*** Material to process ***

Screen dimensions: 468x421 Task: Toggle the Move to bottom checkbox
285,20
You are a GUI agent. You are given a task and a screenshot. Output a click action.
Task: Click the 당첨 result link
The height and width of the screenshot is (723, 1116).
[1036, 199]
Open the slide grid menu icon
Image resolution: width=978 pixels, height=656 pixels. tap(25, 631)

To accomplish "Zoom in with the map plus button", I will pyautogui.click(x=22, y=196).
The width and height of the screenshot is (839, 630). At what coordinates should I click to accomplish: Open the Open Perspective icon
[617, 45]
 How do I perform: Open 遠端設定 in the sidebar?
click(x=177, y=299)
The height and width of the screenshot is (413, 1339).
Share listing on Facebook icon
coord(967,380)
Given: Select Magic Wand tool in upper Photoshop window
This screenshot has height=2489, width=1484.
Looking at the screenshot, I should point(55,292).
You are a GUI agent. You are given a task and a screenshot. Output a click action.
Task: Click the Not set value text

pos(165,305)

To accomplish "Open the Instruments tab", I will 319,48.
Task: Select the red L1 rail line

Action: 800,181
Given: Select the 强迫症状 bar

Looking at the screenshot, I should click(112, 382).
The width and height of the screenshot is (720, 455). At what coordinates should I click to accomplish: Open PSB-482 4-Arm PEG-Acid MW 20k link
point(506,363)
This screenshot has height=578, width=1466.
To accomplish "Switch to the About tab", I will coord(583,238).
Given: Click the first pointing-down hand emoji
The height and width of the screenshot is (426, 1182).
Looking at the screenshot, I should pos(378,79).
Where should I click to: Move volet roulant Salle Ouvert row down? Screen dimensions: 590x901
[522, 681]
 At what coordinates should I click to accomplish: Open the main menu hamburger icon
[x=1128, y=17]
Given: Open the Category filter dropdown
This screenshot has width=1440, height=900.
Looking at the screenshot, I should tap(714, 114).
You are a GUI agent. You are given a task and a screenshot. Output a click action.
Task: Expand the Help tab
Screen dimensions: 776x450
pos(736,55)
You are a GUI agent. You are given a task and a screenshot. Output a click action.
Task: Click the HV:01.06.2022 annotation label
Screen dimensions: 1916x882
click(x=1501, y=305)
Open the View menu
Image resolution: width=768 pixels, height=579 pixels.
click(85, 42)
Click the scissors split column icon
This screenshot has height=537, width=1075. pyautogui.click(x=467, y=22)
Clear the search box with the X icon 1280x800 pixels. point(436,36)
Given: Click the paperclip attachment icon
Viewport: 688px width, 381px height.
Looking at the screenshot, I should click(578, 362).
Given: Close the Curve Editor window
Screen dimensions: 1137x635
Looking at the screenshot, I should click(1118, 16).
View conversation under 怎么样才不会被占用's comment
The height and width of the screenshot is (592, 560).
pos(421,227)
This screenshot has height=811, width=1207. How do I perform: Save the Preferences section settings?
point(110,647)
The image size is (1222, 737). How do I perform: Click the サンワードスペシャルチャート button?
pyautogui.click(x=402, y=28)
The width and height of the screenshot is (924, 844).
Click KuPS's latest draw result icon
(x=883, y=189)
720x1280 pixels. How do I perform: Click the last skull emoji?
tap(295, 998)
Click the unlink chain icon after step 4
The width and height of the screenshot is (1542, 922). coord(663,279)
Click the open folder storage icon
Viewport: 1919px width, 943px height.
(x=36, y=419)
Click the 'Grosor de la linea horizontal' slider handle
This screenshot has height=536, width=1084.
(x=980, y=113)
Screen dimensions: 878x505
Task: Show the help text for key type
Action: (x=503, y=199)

*** End of Material to process ***

**Task directions**
Print the records once more, exactly as written.

**Answer**
Screen dimensions: 468x421 Task: Toggle the Move to bottom checkbox
285,20
You are a GUI agent. You are given a task and a screenshot. Output a click action.
Task: Click the 당첨 result link
The height and width of the screenshot is (723, 1116).
[1036, 199]
Open the slide grid menu icon
Image resolution: width=978 pixels, height=656 pixels. tap(25, 631)

To accomplish "Zoom in with the map plus button", I will pyautogui.click(x=22, y=196).
The width and height of the screenshot is (839, 630). At what coordinates should I click to accomplish: Open the Open Perspective icon
[617, 45]
 How do I perform: Open 遠端設定 in the sidebar?
click(x=177, y=299)
The height and width of the screenshot is (413, 1339).
Share listing on Facebook icon
coord(967,380)
Given: Select Magic Wand tool in upper Photoshop window
This screenshot has height=2489, width=1484.
Looking at the screenshot, I should point(55,292).
You are a GUI agent. You are given a task and a screenshot. Output a click action.
Task: Click the Not set value text

pos(165,305)

To accomplish "Open the Instruments tab", I will 319,48.
Task: Select the red L1 rail line

Action: 800,181
Given: Select the 强迫症状 bar

Looking at the screenshot, I should click(112, 382).
The width and height of the screenshot is (720, 455). At what coordinates should I click to accomplish: Open PSB-482 4-Arm PEG-Acid MW 20k link
point(506,363)
This screenshot has height=578, width=1466.
To accomplish "Switch to the About tab", I will coord(583,238).
Given: Click the first pointing-down hand emoji
The height and width of the screenshot is (426, 1182).
Looking at the screenshot, I should pos(378,79).
Where should I click to: Move volet roulant Salle Ouvert row down? Screen dimensions: 590x901
[522, 681]
 At what coordinates should I click to accomplish: Open the main menu hamburger icon
[x=1128, y=17]
Given: Open the Category filter dropdown
This screenshot has width=1440, height=900.
Looking at the screenshot, I should tap(714, 114).
You are a GUI agent. You are given a task and a screenshot. Output a click action.
Task: Expand the Help tab
Screen dimensions: 776x450
pos(736,55)
You are a GUI agent. You are given a task and a screenshot. Output a click action.
Task: Click the HV:01.06.2022 annotation label
Screen dimensions: 1916x882
click(x=1501, y=305)
Open the View menu
Image resolution: width=768 pixels, height=579 pixels.
click(85, 42)
Click the scissors split column icon
This screenshot has height=537, width=1075. pyautogui.click(x=467, y=22)
Clear the search box with the X icon 1280x800 pixels. point(436,36)
Given: Click the paperclip attachment icon
Viewport: 688px width, 381px height.
Looking at the screenshot, I should click(578, 362).
Given: Close the Curve Editor window
Screen dimensions: 1137x635
Looking at the screenshot, I should click(1118, 16).
View conversation under 怎么样才不会被占用's comment
The height and width of the screenshot is (592, 560).
pos(421,227)
This screenshot has height=811, width=1207. How do I perform: Save the Preferences section settings?
point(110,647)
The image size is (1222, 737). How do I perform: Click the サンワードスペシャルチャート button?
pyautogui.click(x=402, y=28)
The width and height of the screenshot is (924, 844).
Click KuPS's latest draw result icon
(x=883, y=189)
720x1280 pixels. How do I perform: Click the last skull emoji?
tap(295, 998)
Click the unlink chain icon after step 4
The width and height of the screenshot is (1542, 922). coord(663,279)
Click the open folder storage icon
Viewport: 1919px width, 943px height.
(x=36, y=419)
Click the 'Grosor de la linea horizontal' slider handle
This screenshot has height=536, width=1084.
(x=980, y=113)
Screen dimensions: 878x505
Task: Show the help text for key type
Action: (x=503, y=199)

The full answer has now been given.